The Missing Bridge Between School and Meaningful Work
- Phil Jarvis

- 4 hours ago
- 2 min read

Every year, we ask millions of young people to make some of the most important decisions of their lives. What courses should I take? What should I study after high school? What career is right for me? How do I prepare for jobs that may not even exist yet? Then we act surprised when so many feel uncertain, anxious, disengaged, or lost. The truth is that most young people are being asked to cross a bridge that largely doesn't exist.
For generations, we have invested heavily in schools, colleges, universities, and training systems. We have built pathways into education. But we have done far less to help young people connect education to meaningful work, purpose, and contribution. Many students spend 12 to 16 years in formal education before ever having a meaningful conversation with someone working in a career that interests them. Many graduate having learned about subjects but not about themselves. Many understand academic requirements but not labour market realities. Many know how to pass tests but have little opportunity to explore possibilities.
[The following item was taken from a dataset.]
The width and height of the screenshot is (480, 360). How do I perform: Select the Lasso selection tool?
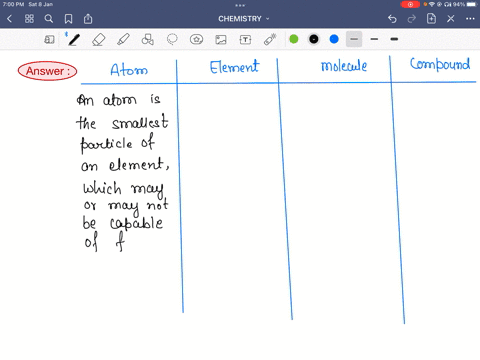172,39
This is not a failure of students. It is a failure of systems. The countries that thrive in the coming decades will not simply be those with the best schools or the most advanced technologies. They will be the countries that build the strongest bridges between learning and work. Bridges that help young people:
Discover their strengths and interests
Explore a wide range of occupations and pathways
Connect with employers and mentors
Develop career agency and adaptability
See how their learning relates to real opportunities
Build hope, purpose, and confidence about their futures
Career development is not a peripheral service. It is the bridge.
And in an era of AI, demographic change, labour shortages, productivity challenges, and growing youth uncertainty, that bridge may be more important than ever. This idea lies at the heart of a forthcoming book that I am developing: The Missing Bridge: Why So Many Young People Struggle Moving from School to Work—and What Nations Can Do. The book argues that career development, when introduced early and supported systematically, may be one of the highest-leverage investments available to modern societies. It explores how stronger connections between education, work, and community can improve individual well-being, workforce resilience, productivity, social mobility, and national prosperity.
The question is not whether we can afford to build this bridge. The question is whether we can afford not to.
What is the most effective bridge you have seen between education and meaningful work?